The first year of operation also revealed a number of challenges, including the now-famous unidentified falling objects (UFOs), and an unidentified aperture restriction in an arc dipole called the unidentified lying object (ULO). Both problems are under control and there should be no surprises in 2016.
A dominating feature of 2015 was the electron cloud. The worst effects were suppressed by a systematic scrubbing campaign and a strategy that allowed continued scrubbing in physics conditions at 6.5 TeV. This strategy delivered 2244 bunches and encouraging luminosity performance. The electron cloud has side effects such as heat load to the cold sectors of the machine and beam instabilities. These have to be effectively handled to avoid compromising operations. In particular, the heat load to the beam screens that shield the walls of the beam pipes was a major challenge for the cryogenics teams, who were forced to operate their huge system close to its cooling-power limit. Plans for tackling the electron cloud in 2016 were discussed at the Chamonix meeting, including a short scrubbing run that should allow the conditions at the end of 2015 to be re-established. Further staged improvement will be obtained by further scrubbing while delivering luminosity to the experiments.

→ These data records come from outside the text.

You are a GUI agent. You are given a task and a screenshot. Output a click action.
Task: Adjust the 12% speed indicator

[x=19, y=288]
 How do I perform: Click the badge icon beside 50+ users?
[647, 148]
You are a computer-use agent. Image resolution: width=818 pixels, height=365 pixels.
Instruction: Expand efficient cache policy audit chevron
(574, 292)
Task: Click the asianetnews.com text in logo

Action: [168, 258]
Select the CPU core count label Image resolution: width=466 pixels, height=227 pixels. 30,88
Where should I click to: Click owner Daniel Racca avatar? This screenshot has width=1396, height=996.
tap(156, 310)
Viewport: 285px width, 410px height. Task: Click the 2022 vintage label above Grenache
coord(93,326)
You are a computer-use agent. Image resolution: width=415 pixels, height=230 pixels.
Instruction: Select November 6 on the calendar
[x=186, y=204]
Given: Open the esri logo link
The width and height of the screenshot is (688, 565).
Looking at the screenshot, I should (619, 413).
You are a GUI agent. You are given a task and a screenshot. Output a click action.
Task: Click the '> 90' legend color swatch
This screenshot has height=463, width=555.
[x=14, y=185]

The machine configuration, planning and potential performance for 2016 and Run 2 were outlined. The LHC has shaken off the after effects of LS1, and the clear hope is to enter into a production phase in the coming years. Besides luminosity production, 2016 will include the usual mix of machine development, technical stops, special physics runs and an ion run. The special runs will include the commissioning of a machine configuration that will allow TOTEM and ALFA to probe very-low-angle elastic scattering.
Machine availability is key to efficient luminosity production, and a day was spent examining availability tracking and the performance of all key systems. Possible areas for improvement in the short and medium term were identified.
The LIU project has the job of upgrading the injectors to deliver the extremely challenging beams for the HL-LHC. The status of Linac4 and the necessary upgrades to the Booster, PS and SPS were presented. Besides the completion of Linac4 and its connection to the Booster, the upgrade programme comprises an impressive and extensive number of projects. The energy upgrade to the Booster will involve the replacement of its entire radio-frequency (RF) system with a novel solution based on a new magnetic alloy (Finemet). The PS will have to tackle the increased injection energy from the Booster, as well as upgrades to its RF and damper systems. The SPS foresees a major RF upgrade, a new beam dump, an extensive campaign of impedance reduction, and the deployment of electron-cloud reduction measures. The upgrade programme also targets ions as it plans improvements to Linac3 and LEIR, and looks at implementing new techniques to produce a higher number of intense ion bunches in the PS and SPS.
An in-depth survey of the potential performance limitations of the HL-LHC and means to mitigate or circumvent them were discussed. Although it is clear that the electron cloud will remain an issue, the experts gathered at Chamonix proposed a number of measures including in-situ amorphous-carbon (a-C) coating and in-situ laser-engineered surface structures (LESS) as a way of tackling the electron cloud in the magnets at the insertion regions.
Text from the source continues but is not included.